What is going on is it somehow 2004 again

I have a lot of books in my apartment. I'd say about a quarter of them are unread, and half of those I've carted around to four different apartments and into a new timezone. Having so many unread books is one part hope--I do, on some level, intend to read every single one of them. 

It's also of course partly delusion.

Really? I'm really going to read all of them? (I probably won't read the entire 2000+ word volume of Isaiah Berlin essays, it's true, or more than one volume of Dickens or Trollope).

And it's hard not to think of them also as a kind of reproach: I used to read hard books! I used to read 60+ books a year! I used to not be so fucking stupid. I read Tacitus--why has Seutonius been so hard to get into? Is Arendt so much more difficult than Hume or Cicero?

Whatever. Things change, life changes, we leave college, we move to Texas, we make new friends, we spend half our lives doomscrolling Twitter or getting drunk alone on a Tuesday night, we get a cat, we go to therapy, we move to New York. Now we celebrate when we make it through a particularly long Atlantic piece, or if we read one "serious" book after a string of trashy science fiction novels. We join book clubs that are really clubs of people we like that also like the idea of books…
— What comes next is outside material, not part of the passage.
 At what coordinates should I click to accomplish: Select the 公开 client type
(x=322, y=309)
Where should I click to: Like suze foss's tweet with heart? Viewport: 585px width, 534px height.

The unread books might as well be a metaphor, too, for the essays I've imagined writing and the dialogues I've had in my head with stupid (or occasionally even insightful) Tweets. I have a lot to say that I keep to myself for the most part, but I spent a few days recently with one of my best friends from college. We talked non-stop about all kinds of things, just like we used to 15 years ago, and it made me realize it doesn't have to be this way. If I cared about an audience maybe I'd start a newsletter or podcast or something but that's all too serious and formal and uncomfortable. And the people on Twitter are mean. Instead I'll blog, which I've long suspected was my missed calling.

Well, it's never too late!

I plan to use this blog to talk about things that interest me in books I've read, or in movies and plays I've seen. I want to talk about the things I'm thinking about in politics, philosophy, and art. I want to say things that are probably stupid or obvious, or sometimes maybe I'll write a whole essay. I want to explore the things that my idiosyncratic education (which was essentially Evangelical Christian Straussian, in retrospect, lol) stopped short of, or about how the pandemic and related events kinda radicalized me.

Here's a sample from the running list of potential topics I've been adding to the last couple of weeks:

  • Does the state exist? Can one have moral duties to something that doesn't exist?
  • The case for political alarmism
  • Liberal internationalism and its failure in Zweig.
  • Left liberalism vs Social Democracy
  • What to make of Rebecca West's (kinda funny) homophobia
  • Why coherentism seems obviously true
  • Why being right isn't enough
  • Why the early 20th century British literary attitude is so appealing to me
  • Liberalism and the weird mysticism of institutions
  • What's the deal with these stupid New York theater reviews?

Maybe I'll write about some of these, and maybe I'll read a few more books off of the unread bookshelf.